Sample code to run stream processing in Apache Beam with dynamica schema loading from Google Cloud IoT Core. The schema use in this example works with the sensor metrics generated by the Foglamp Coral Environmental Sensor Board plugin.
Execute following steps to run this sample.
-
In the GCP Console, open Cloud Shell.
-
Clone the source code repository:
cd "$HOME" git clone https://github.com/kingman/coral-environ-stream-processing.git
-
Generate application default credentials:
gcloud auth application-default login --quiet
The output is similar to the following:
Go to the following link in your browser: https://accounts.google.com/o/oauth2/auth?code_challenge=... Enter verification code:
-
In a browser window, open the URL that is displayed in the output from generating the application default credentials (the preceding step).
-
Select Allow to continue.
-
Copy the code on the screen and enter it into Cloud Shell.
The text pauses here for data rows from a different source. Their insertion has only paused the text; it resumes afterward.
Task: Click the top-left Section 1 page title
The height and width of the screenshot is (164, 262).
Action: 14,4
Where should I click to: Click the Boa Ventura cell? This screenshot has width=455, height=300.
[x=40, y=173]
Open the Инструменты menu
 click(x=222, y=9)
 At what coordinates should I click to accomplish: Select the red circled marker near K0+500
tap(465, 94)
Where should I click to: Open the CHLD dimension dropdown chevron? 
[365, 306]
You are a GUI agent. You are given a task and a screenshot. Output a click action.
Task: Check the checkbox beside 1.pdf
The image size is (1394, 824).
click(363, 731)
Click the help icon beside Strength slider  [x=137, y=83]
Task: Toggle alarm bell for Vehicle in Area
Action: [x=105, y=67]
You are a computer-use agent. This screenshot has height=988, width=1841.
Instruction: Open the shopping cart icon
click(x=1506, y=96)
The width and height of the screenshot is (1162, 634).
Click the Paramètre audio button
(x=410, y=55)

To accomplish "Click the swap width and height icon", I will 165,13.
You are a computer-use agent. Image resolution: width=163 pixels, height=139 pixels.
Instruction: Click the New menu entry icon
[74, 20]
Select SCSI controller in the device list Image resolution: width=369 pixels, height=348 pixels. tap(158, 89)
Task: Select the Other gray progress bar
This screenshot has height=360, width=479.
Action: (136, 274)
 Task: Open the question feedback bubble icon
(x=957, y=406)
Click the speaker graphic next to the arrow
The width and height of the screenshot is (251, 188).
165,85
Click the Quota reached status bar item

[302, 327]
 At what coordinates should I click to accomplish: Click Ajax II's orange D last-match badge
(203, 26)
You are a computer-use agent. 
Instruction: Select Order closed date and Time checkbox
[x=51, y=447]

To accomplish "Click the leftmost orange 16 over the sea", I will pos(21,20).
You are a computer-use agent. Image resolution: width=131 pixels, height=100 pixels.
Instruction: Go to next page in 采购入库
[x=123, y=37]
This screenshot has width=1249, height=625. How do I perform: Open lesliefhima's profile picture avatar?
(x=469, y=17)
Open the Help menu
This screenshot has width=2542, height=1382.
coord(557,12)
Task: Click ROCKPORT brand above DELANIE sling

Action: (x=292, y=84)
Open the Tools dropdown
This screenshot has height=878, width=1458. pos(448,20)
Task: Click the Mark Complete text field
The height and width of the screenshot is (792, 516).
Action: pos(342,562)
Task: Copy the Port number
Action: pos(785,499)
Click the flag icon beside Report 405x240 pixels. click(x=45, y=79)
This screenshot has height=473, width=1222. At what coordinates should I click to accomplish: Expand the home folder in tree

The output is similar to the following:
/tmp/tmp.xxxxxxxxxx/application_default_credentials.json
Note the path to the
application_default_credentials.json
file. You use this path to set an environment variable in the next section.
Before you can provision the necessary infrastructure for this tutorial, you need to initialize and export the following environment variables:
-
Create an environment variable that stores your Google Cloud project ID
export GOOGLE_CLOUD_PROJECT=${DEVSHELL_PROJECT_ID}
-
Create an environment variable that stores your Google Cloud region
export GOOGLE_CLOUD_REGION=[REGION]
Replace the following:
- [REGION] Your preferred region of operation, can be one of the following
us-central1
,europe-west1
, orasia-east1
- [REGION] Your preferred region of operation, can be one of the following
-
Create an environment variable that stores your Google Cloud zone
export GOOGLE_CLOUD_ZONE=[ZONE]
Replace the following:
-
[ZONE] Your preferred zone of operation, use following table to determine the possible values to set:
Region Zone us-central1 us-central1-a, us-central1-b, us-central1-c, us-central1-f europe-west1 europe-west1-b, europe-west1-c, europe-west1-d asia-east1 asia-east1-a, asia-east1-b, asia-east1-c
-
-
Create an environment variable that stores path to the default Google Cloud application default credentials, which is the value you noted in the preceding section:
export GOOGLE_APPLICATION_CREDENTIALS=[PATH]
Replace the following:
- [PATH] path to the application_default_credentials.json file
-
Setting the rest of the environment variables by running the
set-env.sh
script:cd "$HOME"/coral-environ-stream-processing/scripts . set-env.sh
You need to run the generate-tf-backend.sh
shell script that generates the Terraform backend configuration, the necessary Google Cloud service accounts, and the Cloud Storage bucket to store information about the Terraform remote state.
-
In Cloud Shell, provision your build environment:
cd "$HOME"/coral-environ-stream-processing scripts/generate-tf-backend.sh
The script is idempotent and safe to run multiple times.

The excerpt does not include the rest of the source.